Yeap that’s what I’ve been doing these past two nights. I got myself a very simple rigid heddle loom – the Ashford Knitters Loom which my sister brought back from NZ for me.
It’s a gorgeous lightweight little number that’s a perfect start up at a reasonable price. Now I’m sure you’re thinking “new hobby, new stash” but that’s the beauty of weaving is that I can basically use almost the same stash as I do in knitting.
My first effort - a 60 inch scarf woven with golf rayon thread as the warp and variagated Rayon flakes as weft.
Here's a closer look - My DH says it looks like mud, but I think the gold thread gives it a cool accent.
My first experience in weaving was when I was a unemployed bum (right after graduation) and I was flatting with some textile design students for the local polytech. This was during my knitting for sale days so it was quite a perfect arrangement for me. One of the girls bought back a table loom all warped and ready to go. She was supposed to weave this piece of cloth to make a vest but she had other more social things to do so she paid me to do it.
If warping is a huge tangled mess with 80 warp ends - how bad do you think it will be at 200-300?
She had done all the dyeing of the thread (a gorgeous pink and blue) and warping, showed me which lever to pull, when and away I went. I slaved over that thing for 2 weeks.

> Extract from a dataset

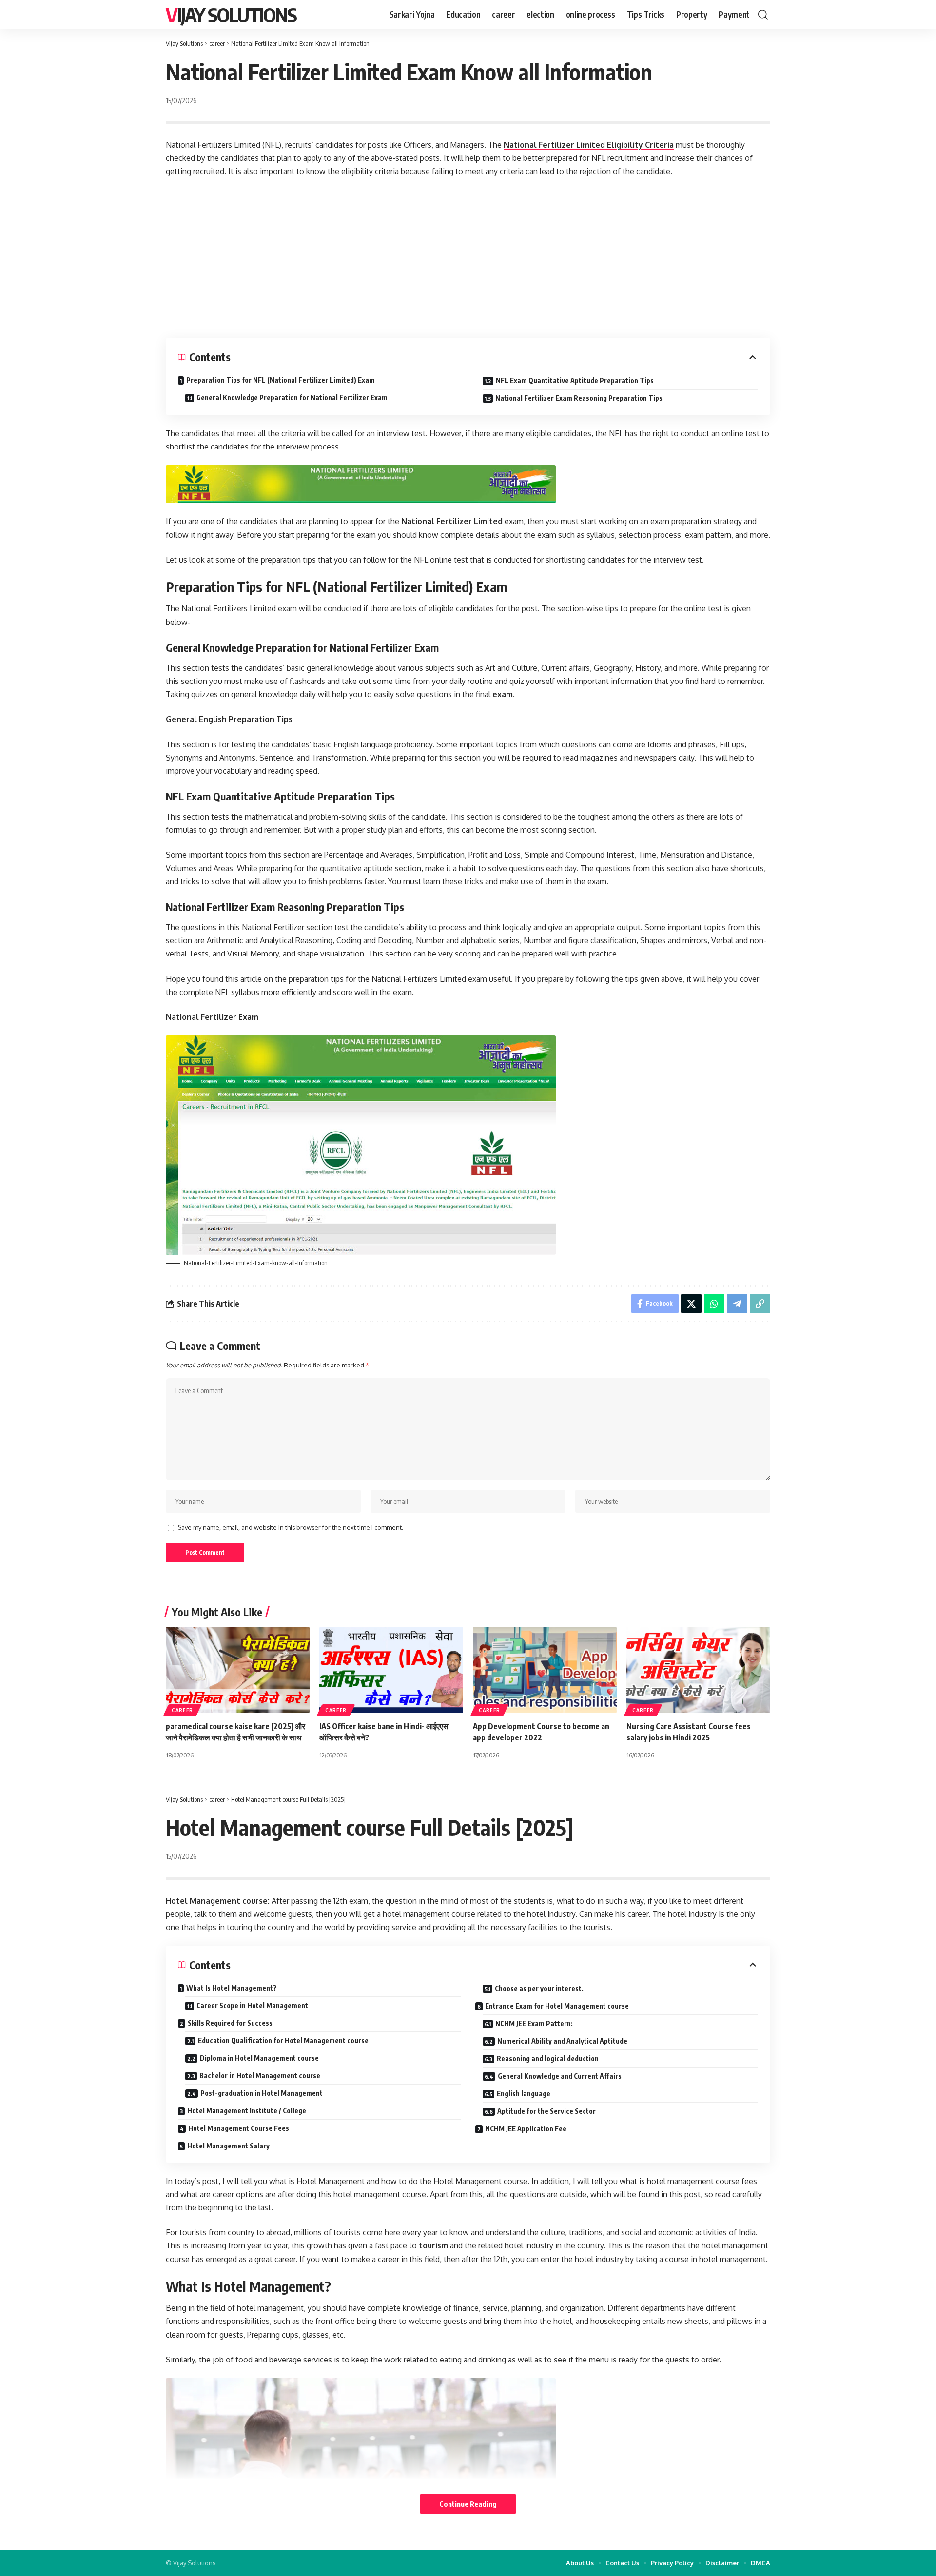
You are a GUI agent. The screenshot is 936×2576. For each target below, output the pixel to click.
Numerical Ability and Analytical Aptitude (562, 2041)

Hope this second project will take me less than 2 weeks. Cushion cover in a check pattern with Butterfly Super 8 Cotton (DK weight)
I did want to sign up for a weaving class after that but the complexity of planning and warping of the loom put me off. Even now, the words “multiharness’ and “treadles” and the cryptic image of a weave pattern draft is sending signals to brain to “Keep Out!”.
Weaving, however, is a local art cottage industry in Malaysia. Weavers (mostly women co-ops) weave a much sought after cloth with gold threads and patterns called songket. Songket is used in many wedding attires and ceremonial functions and many of the patterns are handed down from generation to generation. Click
Here and
Here for more information and some gorgeous samples.
What the local weavers here do not have are the fancy technologically advanced looms of the west and still, they can produce such lovely complex fabric with the same two harness loom they used for hundreds of years.
No harnesses just one reed that goes up or down. And already I'm searching the net for more patterns.
My journey into weaving is going to start small. With little baby steps. With the objective to reduce the huge oddball collection in my yarn stash. So tell me why am I starting to dream of having my own weaving studio??
With DK weight, you can see the fabric is quite open - MUST get more worsted weight or reeds with more teeth.